Posteriormente, a crise sanitária transformou a nossa realidade rapidamente e, como resultado, fez emergir a governança 3.0, mais focada no gerenciamento de crises. Klaus Schwab, fundador do Fórum Econômico Mundial, aponta que essa governança é construída na tentativa e no erro de curto prazo e num gerenciamento aleatório. Segundo ele, essa forma de fazer governança, entretanto, não é sustentável e, assim, fará surgir um novo modelo em breve.
Governança 4.0
Esse novíssimo modelo é definido como governança 4.0 e será marcado pelo pensamento estratégico de longo prazo e priorização das pautas ESG. Ainda, deverá abandonar a verticalização do passado e se alinhar aos modelos descentralizados que estão fazendo disrupção, como o blockchain e outras tecnologias descentralizadas.

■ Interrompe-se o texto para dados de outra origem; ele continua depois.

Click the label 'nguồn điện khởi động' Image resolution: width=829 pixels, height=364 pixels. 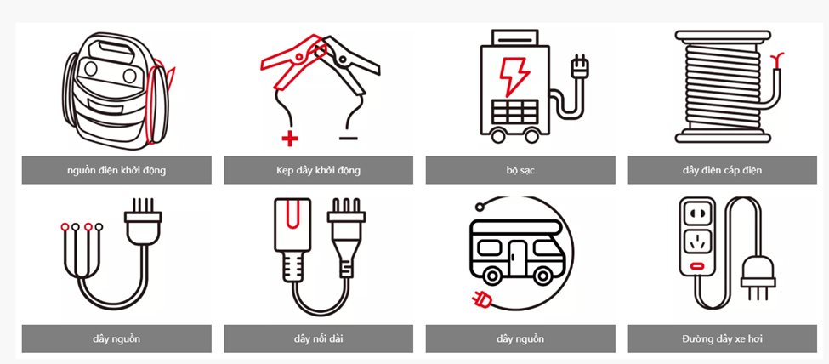coord(116,170)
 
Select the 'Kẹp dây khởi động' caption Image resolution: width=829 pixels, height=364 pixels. coord(318,170)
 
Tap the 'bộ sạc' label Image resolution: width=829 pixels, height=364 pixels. coord(520,170)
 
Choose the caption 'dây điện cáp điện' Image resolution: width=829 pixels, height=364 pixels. coord(722,170)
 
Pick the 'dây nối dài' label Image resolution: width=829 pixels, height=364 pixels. coord(318,338)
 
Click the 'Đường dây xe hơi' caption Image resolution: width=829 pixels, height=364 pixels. coord(722,338)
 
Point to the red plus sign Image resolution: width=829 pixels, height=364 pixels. coord(290,139)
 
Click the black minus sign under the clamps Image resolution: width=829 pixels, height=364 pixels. coord(349,139)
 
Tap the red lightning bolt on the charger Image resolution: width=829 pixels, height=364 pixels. coord(514,77)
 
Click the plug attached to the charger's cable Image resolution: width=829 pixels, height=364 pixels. coord(579,68)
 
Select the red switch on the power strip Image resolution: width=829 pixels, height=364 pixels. coord(697,265)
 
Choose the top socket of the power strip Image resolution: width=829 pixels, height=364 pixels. coord(697,215)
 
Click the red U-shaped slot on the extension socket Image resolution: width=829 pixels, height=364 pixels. coord(292,213)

O que não dá para negar é que a governança precisa acompanhar as mudanças do tempo. Empresas que nascem com o DNA da inovação, como é o caso das startups, podem sair na frente na construção de uma governança mais contemporânea. Mas as mudanças devem chegar para todos.
Empresas familiares
Para empresas familiares, a governança é relevante porque, embora a empresa e a família façam parte de um mesmo sistema, elas podem ter respostas diferentes e até conflitantes às mudanças.
Nesse contexto, os negócios familiares enfrentam desafios próprios que, inevitavelmente, recairão sobre os ombros da próxima geração. A boa notícia é que há uma tendência de que os futuros líderes estejam mais bem preparados para antecipar a disrupção, compreendendo a natureza desse movimento e enxergando a própria sucessão como uma força disruptiva.

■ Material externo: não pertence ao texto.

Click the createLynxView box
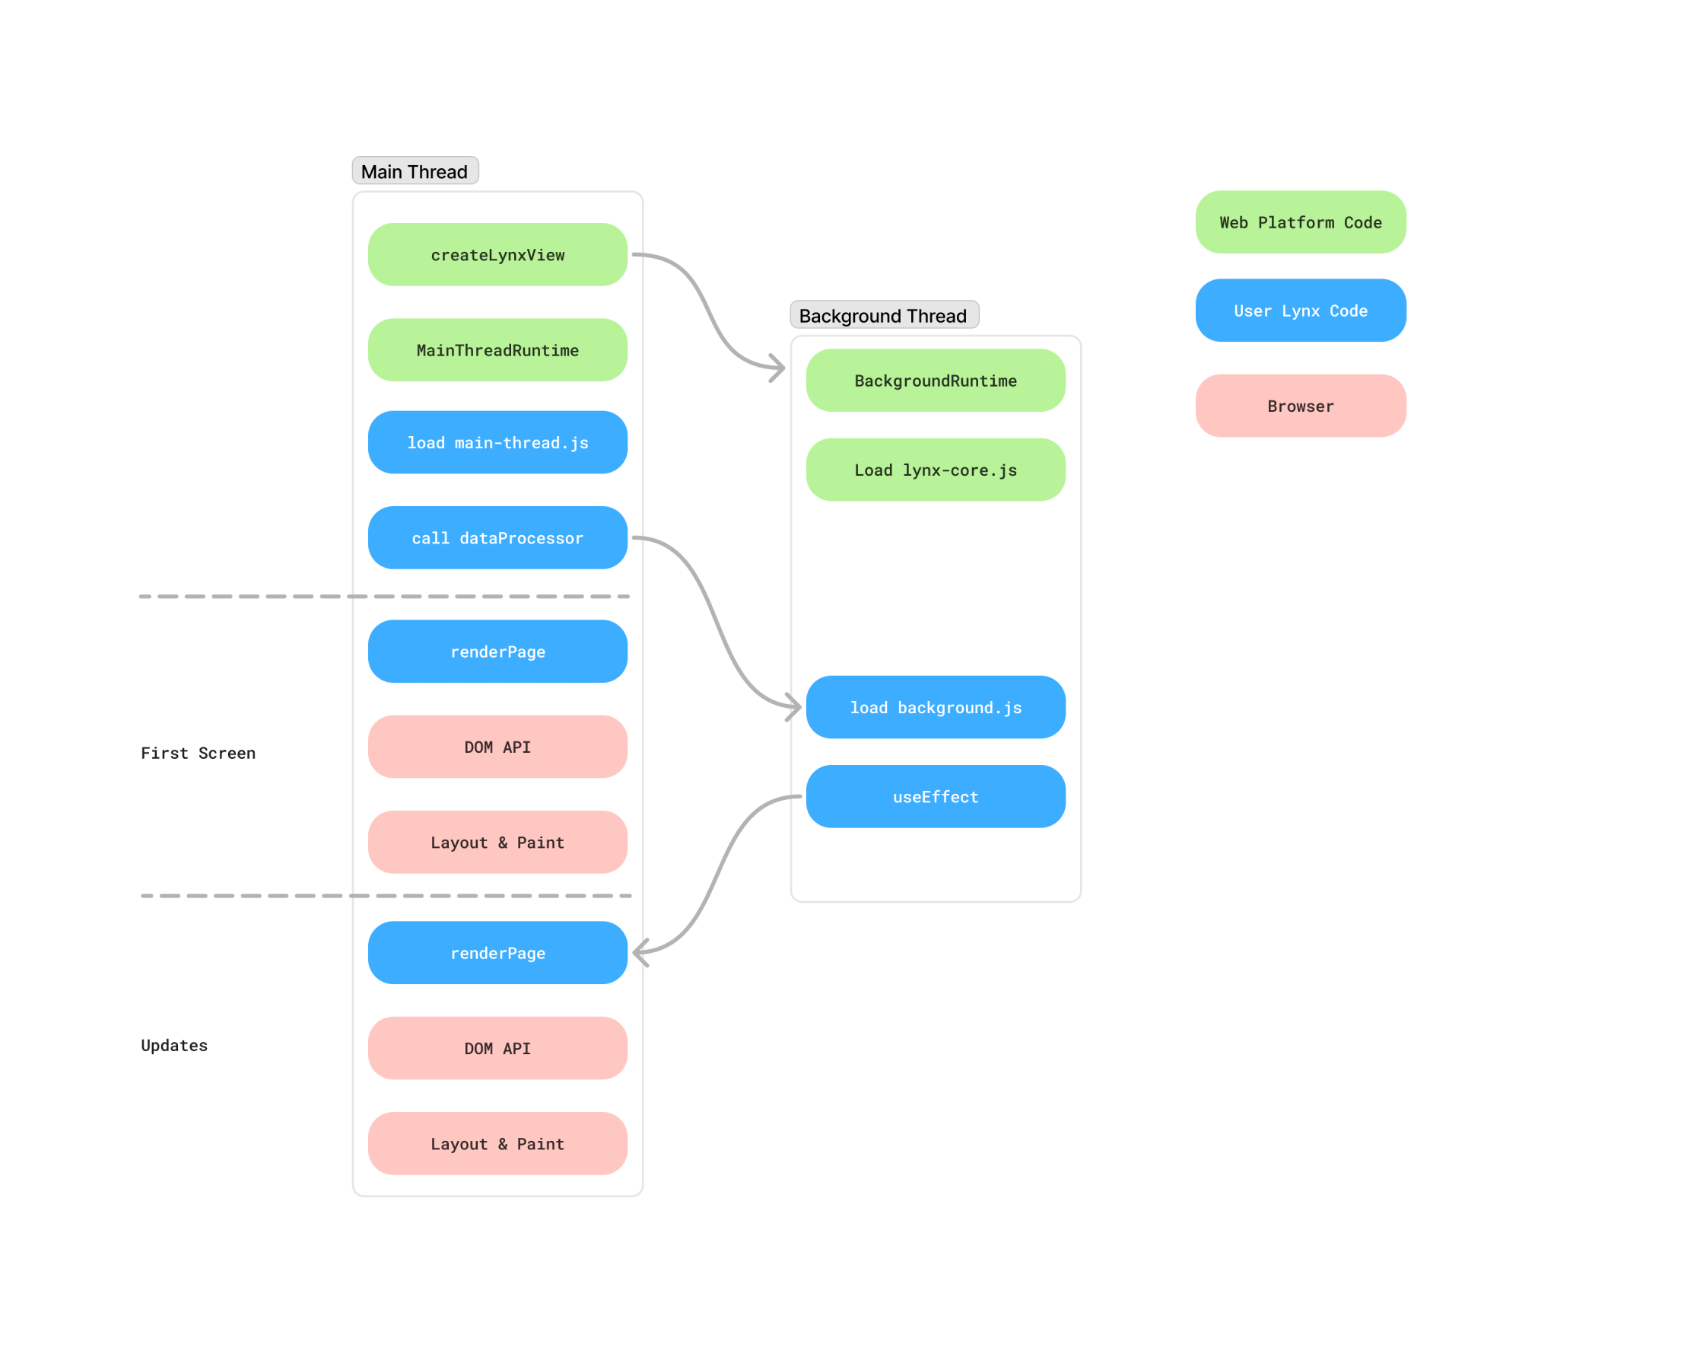tap(497, 255)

Além disso, olhar para o futuro e fomentar a disrupção exige a construção de processos, modelos e práticas contemporâneas que façam sentido na realidade atual. Nesse sentido, a governança desempenha um papel crucial. Pensar em inovação, portanto, implica revisitar a governança e avaliar o que continua relevante e o que se tornou obsoleto na fase atual do negócio.
Desafios
A inovação vem acompanhada de desafios de governança, como questões de segurança, gestão de riscos, compliance e todos os aspectos que devem ser considerados ao transformar modelos e negócios.

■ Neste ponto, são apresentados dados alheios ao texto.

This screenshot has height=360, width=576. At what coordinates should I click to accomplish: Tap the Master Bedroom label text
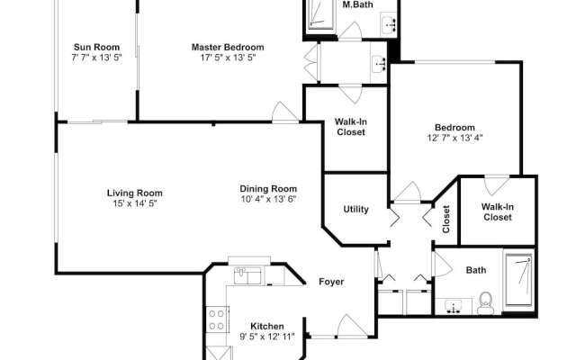228,47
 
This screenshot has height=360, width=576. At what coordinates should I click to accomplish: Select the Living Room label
135,192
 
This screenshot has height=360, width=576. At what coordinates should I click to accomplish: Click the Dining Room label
268,188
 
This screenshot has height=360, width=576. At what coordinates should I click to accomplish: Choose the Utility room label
356,210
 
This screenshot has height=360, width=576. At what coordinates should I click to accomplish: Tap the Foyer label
332,282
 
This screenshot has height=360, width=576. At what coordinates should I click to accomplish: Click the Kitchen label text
267,326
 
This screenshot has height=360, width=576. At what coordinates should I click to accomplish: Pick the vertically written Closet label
446,220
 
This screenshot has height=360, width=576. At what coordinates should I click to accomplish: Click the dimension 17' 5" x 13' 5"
228,58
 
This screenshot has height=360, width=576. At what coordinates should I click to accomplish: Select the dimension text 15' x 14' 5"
135,202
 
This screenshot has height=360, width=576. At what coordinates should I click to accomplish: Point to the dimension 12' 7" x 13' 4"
454,139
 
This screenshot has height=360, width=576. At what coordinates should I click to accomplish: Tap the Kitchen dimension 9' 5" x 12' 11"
267,337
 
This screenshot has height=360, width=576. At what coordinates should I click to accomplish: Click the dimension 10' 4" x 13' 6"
268,199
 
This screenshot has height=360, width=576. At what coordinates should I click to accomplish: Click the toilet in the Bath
486,302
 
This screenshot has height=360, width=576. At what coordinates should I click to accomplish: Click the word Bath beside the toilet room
476,270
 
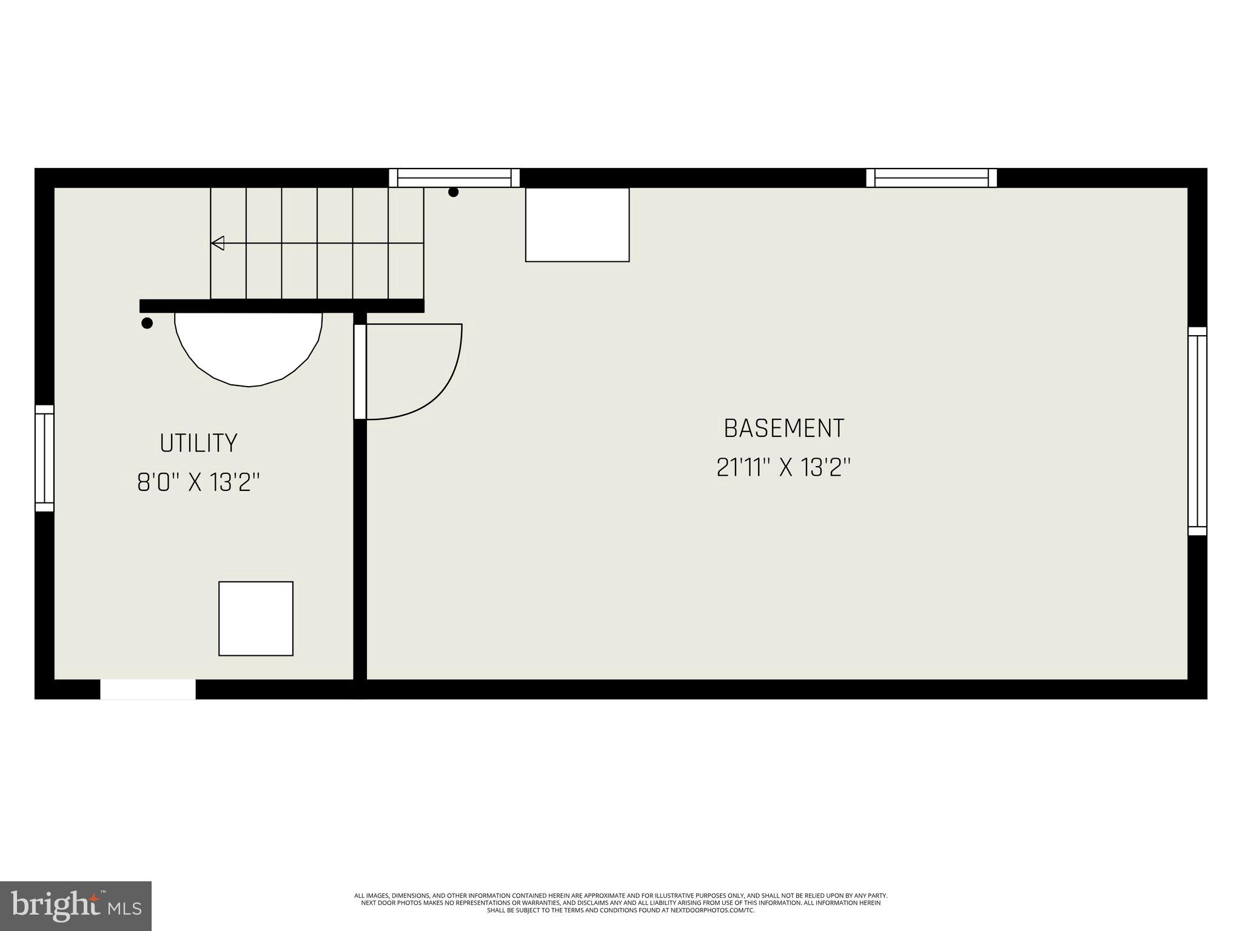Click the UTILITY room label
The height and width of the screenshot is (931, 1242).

Então, o que é mais importante: inovar a governança ou governar a inovação? Numa resposta direta, ambas. Há uma relação direta entre os dois caminhos, são dois lados da mesma moeda. Empresas que não têm uma boa governança acabam não embarcando na jornada de inovação, assim como embarcar numa jornada de governança traz muita inovação para a empresa.
Humanização
Outro fator chave na construção de uma governança atenta às transformações do mundo atual é a humanização das formas de operar e se relacionar. Os modelos de governança baseados apenas em racionalidade e suposta imparcialidade não comportam mais as necessidades atuais de gestão.
Deve-se pensar numa “governança emocional”, que se caracteriza pelo gerenciamento explícito dos aspectos emocionais na governança por meio de uma estrutura integrada e dinâmica, composta por mecanismos formais e informais que abrangem os níveis intrapessoal, interpessoal, grupal e organizacional.
De forma simplificada, é uma governança voltada para as condições específicas das empresas familiares, formadas e desenvolvidas num cenário onde os laços consanguíneos ditam as relações e as dinâmicas familiares influenciam a estratégia.
Pensar numa nova governança não demanda abandonar o que foi construído até aqui. Qualquer nova governança parte da evolução do modelo tradicional, não do seu abandono.
Isso porque o modelo tradicional é o que faz a governança se sustentar: auditoria independente, conselho fiscal, conselho de administração e outras estruturas tradicionais compõem as boas práticas de governança. Renovar a governança é trazer um novo olhar que acrescente a essas práticas e que inclua o sucessor e suas perspectivas na construção da governança.